As for me, I choose to recognize that every moment is built upon a field of infinite possibilities. Though the field may sometimes be cold or dark, I will not lay down and sleep, but rather will gaze upon the stars in sheer amazement. In many other instances, the field is a way-point for people to come in and out of our lives. We can meet them there--out beyond ideas of right and wrong--and share the joy being alive.

"Every man's life ends the same way. It is only the details of how he lived..." -Ernest Hemingway

Monday, February 15, 2010

Finding and Sharing Happiness

"The source of happiness is inside of you." -Randall Krause

One of my favorite things to say is, "We don't find happiness in relationships; rather, we share happiness in relationships," which is to say that we must have discovered the fountain of our own happiness before we bathe in the fountain of someone else.

Down through the ages so much has been written about finding happiness, and the consensus seems to be that enduring happiness cannot be found in the arms of another person. Why then, does the myth of finding happiness in a relationship persist? Maybe it's that we've all found moments of bliss in the arms of another; or, maybe there has been some confusion. Look at what one thinker has to say about the subject:

"There is only one happiness in life: to love and be loved." -George Sand

On the surface, this seems to suggest that happiness CAN be found in a relationship. We find the contrary on closer inspection. The first thing we must do for happiness is GIVE love to others. Most of the great spiritual traditions inform us that true love gives without any thought of return, and these same traditions also suggest that love will always return to the giver, in some form.

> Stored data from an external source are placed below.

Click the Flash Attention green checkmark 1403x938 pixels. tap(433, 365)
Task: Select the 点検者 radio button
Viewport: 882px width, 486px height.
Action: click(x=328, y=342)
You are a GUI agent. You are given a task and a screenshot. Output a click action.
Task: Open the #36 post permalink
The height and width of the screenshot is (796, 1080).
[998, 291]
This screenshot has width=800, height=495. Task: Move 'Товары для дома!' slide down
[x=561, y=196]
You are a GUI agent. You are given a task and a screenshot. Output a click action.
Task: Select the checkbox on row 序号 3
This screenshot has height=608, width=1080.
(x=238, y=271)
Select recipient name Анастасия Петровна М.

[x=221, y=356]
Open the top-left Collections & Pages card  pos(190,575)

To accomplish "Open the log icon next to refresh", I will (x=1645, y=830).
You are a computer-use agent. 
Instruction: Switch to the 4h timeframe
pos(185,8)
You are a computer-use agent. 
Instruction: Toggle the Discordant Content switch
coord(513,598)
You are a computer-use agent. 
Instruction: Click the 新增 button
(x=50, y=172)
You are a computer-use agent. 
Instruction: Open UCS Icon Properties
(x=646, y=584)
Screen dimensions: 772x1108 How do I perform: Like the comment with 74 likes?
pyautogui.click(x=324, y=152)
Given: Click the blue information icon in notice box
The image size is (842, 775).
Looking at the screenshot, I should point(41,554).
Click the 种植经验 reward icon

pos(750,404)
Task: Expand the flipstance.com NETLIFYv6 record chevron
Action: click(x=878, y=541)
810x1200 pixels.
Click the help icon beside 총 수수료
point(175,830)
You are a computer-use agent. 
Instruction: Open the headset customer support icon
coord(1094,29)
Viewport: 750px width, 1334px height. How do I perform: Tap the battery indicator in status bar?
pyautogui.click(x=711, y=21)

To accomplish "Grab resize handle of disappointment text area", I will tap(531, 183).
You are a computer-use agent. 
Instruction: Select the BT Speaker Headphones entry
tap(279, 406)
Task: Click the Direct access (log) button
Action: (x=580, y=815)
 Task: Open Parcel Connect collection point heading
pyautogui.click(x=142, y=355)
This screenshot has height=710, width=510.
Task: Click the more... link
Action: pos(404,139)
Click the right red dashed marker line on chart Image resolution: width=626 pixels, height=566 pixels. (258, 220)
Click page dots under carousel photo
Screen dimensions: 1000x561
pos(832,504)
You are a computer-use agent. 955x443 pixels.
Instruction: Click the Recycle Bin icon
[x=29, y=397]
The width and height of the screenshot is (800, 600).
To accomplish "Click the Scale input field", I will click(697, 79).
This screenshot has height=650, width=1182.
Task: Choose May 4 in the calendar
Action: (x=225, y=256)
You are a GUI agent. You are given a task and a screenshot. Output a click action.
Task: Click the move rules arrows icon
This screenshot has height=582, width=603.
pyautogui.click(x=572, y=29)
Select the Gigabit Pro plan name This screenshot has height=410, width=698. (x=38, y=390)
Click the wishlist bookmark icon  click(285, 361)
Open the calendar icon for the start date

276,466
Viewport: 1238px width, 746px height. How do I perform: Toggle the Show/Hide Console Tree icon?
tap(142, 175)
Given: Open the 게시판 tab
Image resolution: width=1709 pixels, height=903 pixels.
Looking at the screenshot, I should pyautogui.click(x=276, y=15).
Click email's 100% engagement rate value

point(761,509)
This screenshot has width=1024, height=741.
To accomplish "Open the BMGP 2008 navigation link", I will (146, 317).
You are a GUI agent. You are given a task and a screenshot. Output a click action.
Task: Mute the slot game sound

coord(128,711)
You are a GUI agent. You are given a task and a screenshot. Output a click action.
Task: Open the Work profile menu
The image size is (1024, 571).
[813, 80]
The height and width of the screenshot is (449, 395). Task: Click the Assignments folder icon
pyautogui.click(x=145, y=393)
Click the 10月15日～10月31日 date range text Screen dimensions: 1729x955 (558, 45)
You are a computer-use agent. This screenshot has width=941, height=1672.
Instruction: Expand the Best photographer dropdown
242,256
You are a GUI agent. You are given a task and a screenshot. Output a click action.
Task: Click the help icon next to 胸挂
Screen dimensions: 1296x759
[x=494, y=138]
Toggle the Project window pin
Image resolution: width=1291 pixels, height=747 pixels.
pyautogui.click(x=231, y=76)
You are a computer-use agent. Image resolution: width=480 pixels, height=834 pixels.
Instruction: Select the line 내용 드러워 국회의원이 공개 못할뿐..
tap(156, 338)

Viktor Frankl taught us that happiness and meaning in life cannot be pursued; it must ensue as the by-product of creating, experiencing, and choosing. In other words, as a by-product of LIVING an active life. What kind of activity? Denis Waitley said, "Happiness is the spiritual experience of living every minute with love, grace and gratitude." Neither men suggest we find happiness by seeking love, but rather living in a state wherein love is the fiber of our very being. Waitley seems to suggest all that we do and say must originate in love, which agrees with the Buddha: "One who values happiness for himself but creates anxiety for others is confused." We create happiness for others by loving them in a state of constant grace, seasoned with gratitude.

Personally, I've come to the conclusion that I must be well-established in my own happiness long before I am able to sustain an enduring relationship. This makes sense, right? Only when I'm happy can I share it with another person. I must possess something before it can be shared with another.

The other person in my life must be well-established in her own happiness too. I cannot be the source of happiness for her, nor can she for me. Anything else would be a co-dependency.

Now, this isn't to say that I can be satisfied in a relationship with just anyone. Some people are more compatible than others and I intend to spend the remainder of my days with someone who is compatible. This will make the sharing of our synergistic happiness easier.

So the take-home lesson is to find your own place of happiness independent of another person. If you're single, seek someone who is already quite happy, and compatible with you. If you're in a relationship, the best thing you can do is to gently nudge them down their own path of happiness and give love in great abundance.